• **The exercise**
In the bridge article below, rewrite the stretch from "Most players know" through "upper right corner.)" with "missing queen" changed to "absent queen".

• **Passage to read**
┏━━

CR Bridge

                                                                    Most players know the “8-ever, 9 never” rule for finding the missing queen, playing a nine-card suit.  The image below shows why this rule works.  (Click to expand. Type Esc to return, or click the “x” in the upper right corner.)

The odds of success range from about 50% to about 58% for the four strategies.  The two best options require playing one top honor and then leading up toward the remaining top honor.  The finesse and the drop strategies are less than 2% apart in their original odds of success.  However, assuming that you have now seen all three small cards, the current odds have become 12 to 11 for the drop.  The difference in present (i.e. updated) probability is 4 % or (1/23).   You arrive at this by taking 20.35% vs 18.65% for the two remaining original cases.   The current probabilities are

.2035/(.2035+.1865) =.522  (or 12/23) and
.1865/(.2035+.1865) =.478  (or 11/23) .

The finesse at this moment is no longer quite a 50% proposition even though it rated as 56% when you began.  Perhaps you wonder where the number 23 came from in the odds.

The “principle” of “vacant places,” or  sometimes “vacant spaces,” says that the odds of finding a single particular card are proportional to the number of “vacant spaces” in each concealed hand.  Each of those hands start with 13 cards.  From 13, you subtract the number of cards in each suit for which the distribution is completely known.  In the key suit, when you are down to the missing honor, having located all the other cards, you can subtract those other cards from the concealed hands. 

At the decision point, you have seen all the missing spot cards in the key suit.  This tells you that the number of vacant places is 13-2=11 in the hand in front of your honor and 13-1=12 behind your honor, so it is better to play for the drop.  Suppose you play several cards in other suits before you tackle the key suit.  If you do not learn any complete distributions of other suits, you still use 13-2 and 13-1 at the decision point.

Suppose the opponent behind your honors has made an overcall, and his partner has raised.  You infer that the suit suit is divided 5-3, with the five cards behind your honors.  At the decision point the number of vacant places in front of your honor is 13-2-3 = 8.  Behind your honor the number of vacant places is 13-1-5 = 7.  This tells you that the odds now favor the finesse by 8 to 7, or about 6.7%.  Often a preemptive bid will shift the odds in favor of a finesse.

┗━━

• **Listed records**

┏━━

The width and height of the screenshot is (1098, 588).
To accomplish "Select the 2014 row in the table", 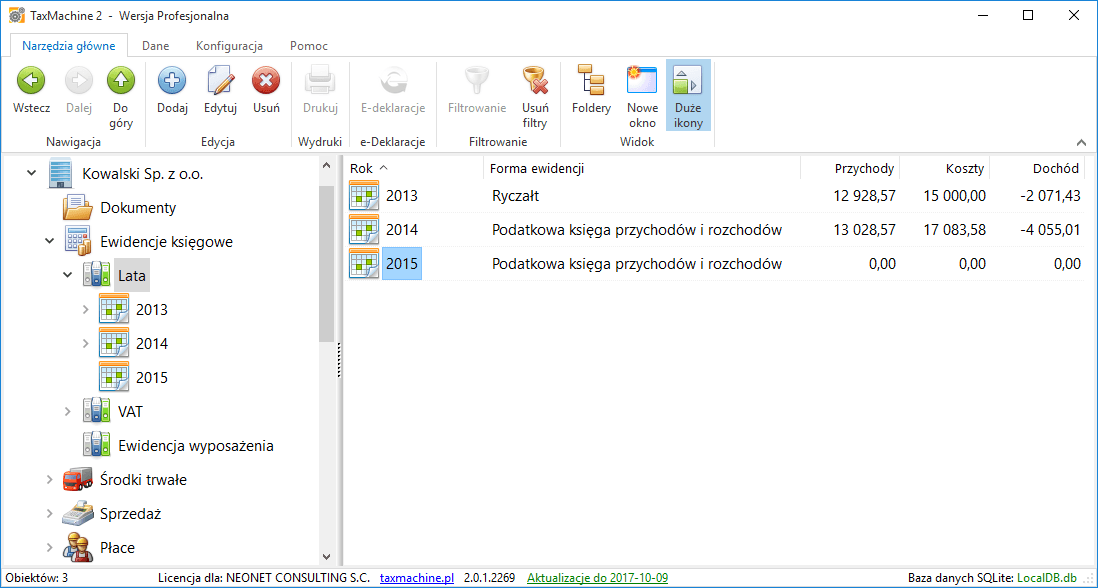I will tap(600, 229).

┗━━
┏━━

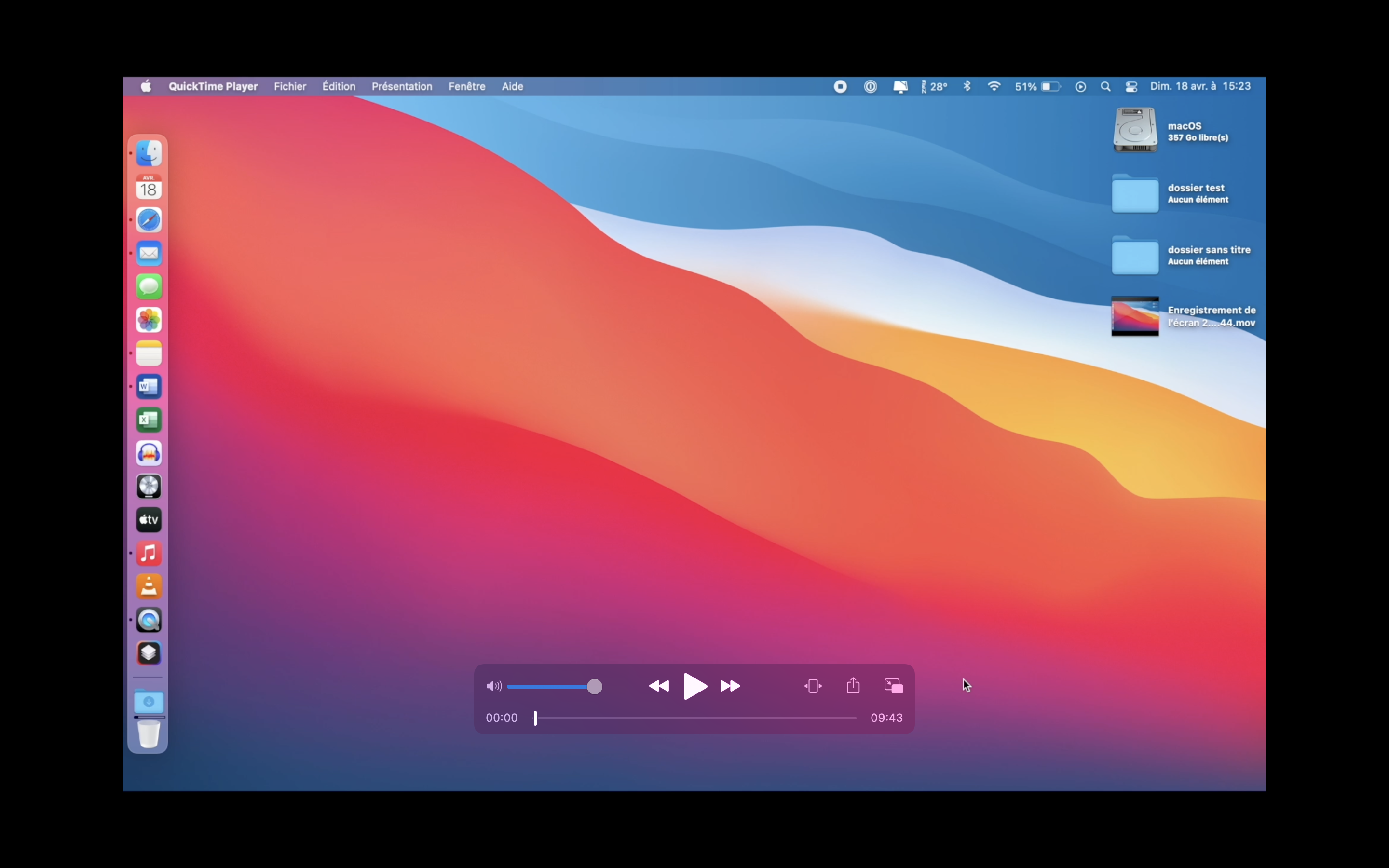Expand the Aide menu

┗━━

• **Expected answer**
Most players know the “8-ever, 9 never” rule for finding the absent queen, playing a nine-card suit.  The image below shows why this rule works.  (Click to expand. Type Esc to return, or click the “x” in the upper right corner.)